Written problem A —
What are the names of the two peaks that, according to the text about Tarkastad, overlook the town?
Written problem B —
Continue the text about Tarkastad, starting after its last sentence.

Extracted text —
------------------------------------
Tarkastad is a Karoo semi-urban settlement situated on the banks Tarka River in the Eastern Cape province of South Africa. Tarkastad is on a plain to the north of the Winterberg mountain range on the R61 between Cradock and Komani and only three hours from Gqeberha. The name Tarkastad is believed to come from the Khoi-Khoi word Traka (meaning women) or the Celtic word Tarka (meaning otter) and the Afrikaans word Stad (meaning city). The fact that the town is overlooked by Martha and Mary; two peaks which look like two women resting after a hard day's work, also lends to the name.

History

The first people to occupy the area around Tarkastad were the San who left an abundance of rock art paintings in Grootvlei just north of the town. The first farmers settled in Tarkastad in 1795 who built watermills, inns and both a Dutch Reformed and Presbyterian Church. Two Great Trek leaders, Andries Potgieter and Piet Retief, farmed here for a short while. After the Dutch farmers decided to accompany their leaders on the Great Trek, the English 1820 settlers moved in, and in 1862 Tarkastad was established as a church centre and became a municipality in 1864. Elands River Poort, a mountain pass located on the Karoo, 24 km to the NNW of Tarkastad, where the Battle of Elands River (1901) was fought during the Second Boer War. The grave of Lt. Sheridan, cousin of Winston Churchill, who was killed in the Battle of Elands River can be found on the Modderfontein farm just outside Tarkastad.
Victorian cast iron lamp posts, old water mills and broekie lace adornments indicate the British colonial influence.

Tarkastad's first Municipal Manager after apartheid was Mr Smilo Dayi an ex-political prisoner. The first mayor after apartheid was Mr Ntsikelelo Sampempe.

A family house in Tarkastad was the birthplace of anti-Apartheid activist and African nationalist, Steve Biko.
------------------------------------
Data extract —
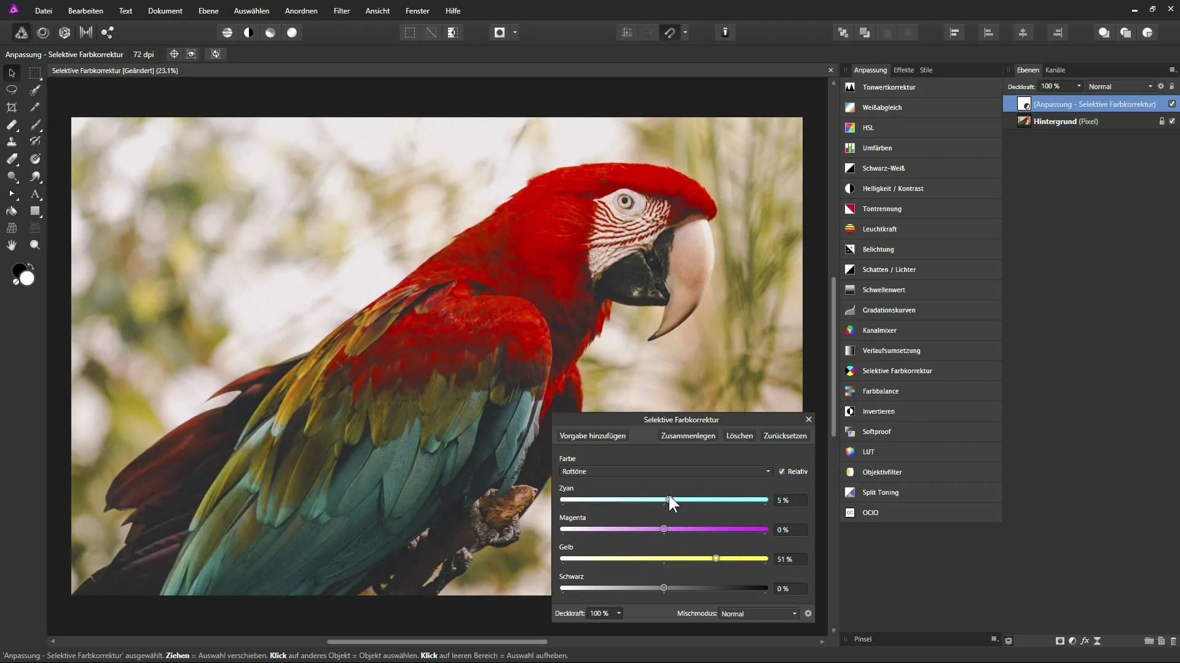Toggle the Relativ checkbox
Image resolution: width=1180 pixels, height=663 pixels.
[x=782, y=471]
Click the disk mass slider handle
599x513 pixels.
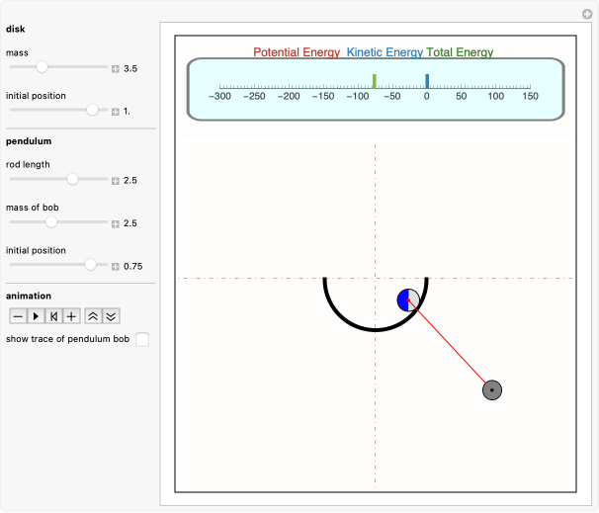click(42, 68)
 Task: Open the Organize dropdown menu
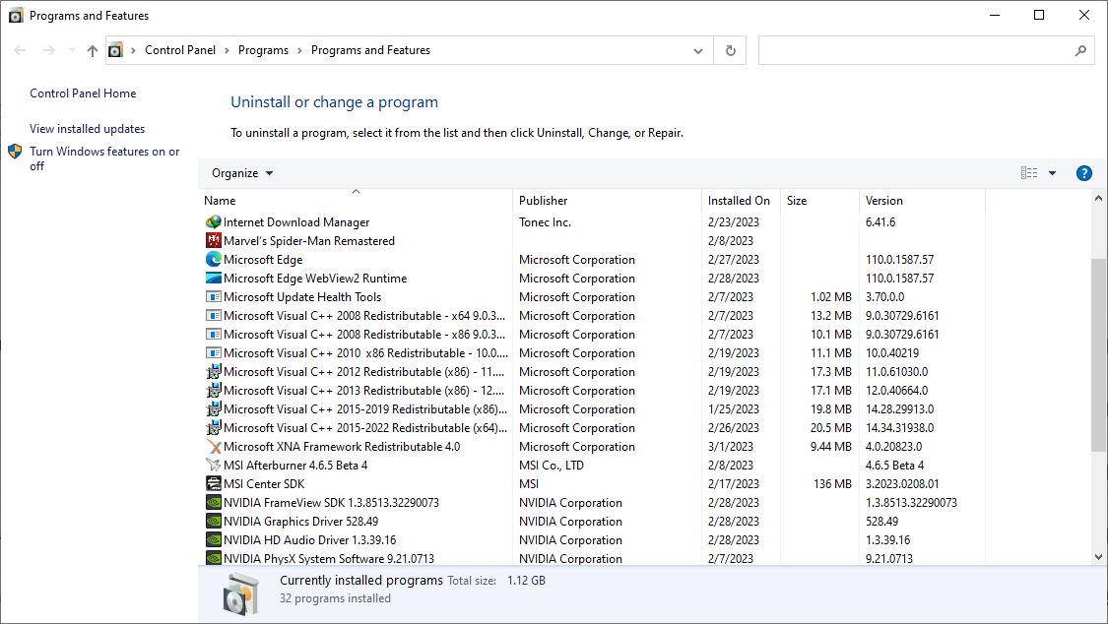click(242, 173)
------------------------------------
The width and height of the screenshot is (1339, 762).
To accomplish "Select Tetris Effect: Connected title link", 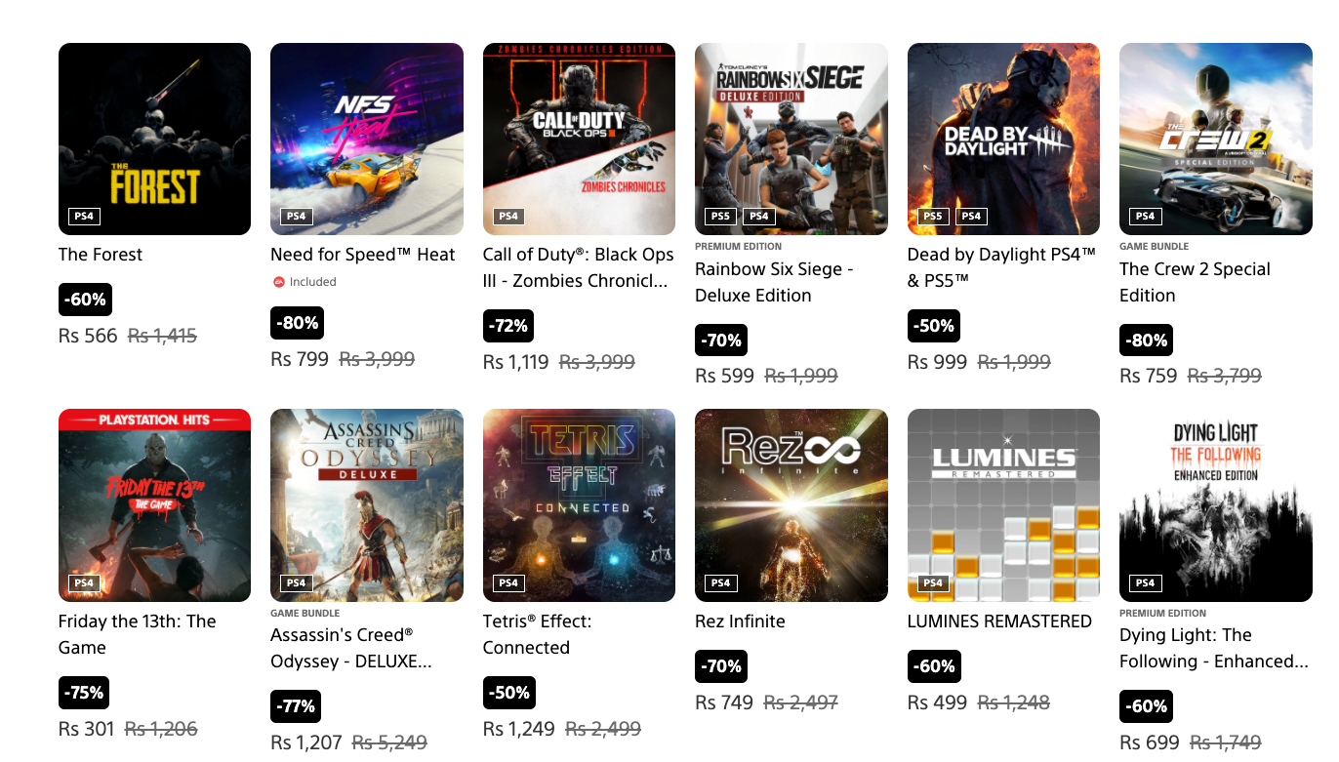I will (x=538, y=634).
------------------------------------
Right answer A —
Martha and Mary.

Right answer B —
Climate

Scientists have stated that Tarkastad has one of the healthiest climates in the world. Winters are cold with frequent snowfalls on high lying mountain tops, while summers are hot and dry. Tarkastad which is situated at an elevation of 1,304 metres normally receives about 335mm of rain per year, with most rainfall occurring mainly during summer.

Economy

Surrounded by commercial farms, which specialize in crop, animal farming (Merino sheep, goats and cattle) and game farming, Tarkastad caters for the surrounding villages in Ntabethemba such as Tentergate, Khwezi and Khayalethu. Although no longer the capital of the Tsolwana Local Municipality which has been absorbed into the Enoch Mgijima Local Municipality, the town still offers public and administrative services for surrounding villages.

Landmarks

 Tarkastad rock engravings in Grootvlei
 Tarkastad War Memorial
 Blanco Guest Farm-A game farming outside of Tarkastad
 Presbyterian Church (1881)
 Dutch Reformed Church (1880)
 Thrift Dam

Demographics

The following statistics describing Tarkastad are from the 2011 census.

 Area: 
 Population: 1604 : 
 Households: 499:

Nearby villages and towns
 Tentergate
 Khwezi
 Khayalethu
 Tsolwana Nature Reserve
 Cradock
 Zola
 Thornhill
 Queenstown, now officially named "Komani"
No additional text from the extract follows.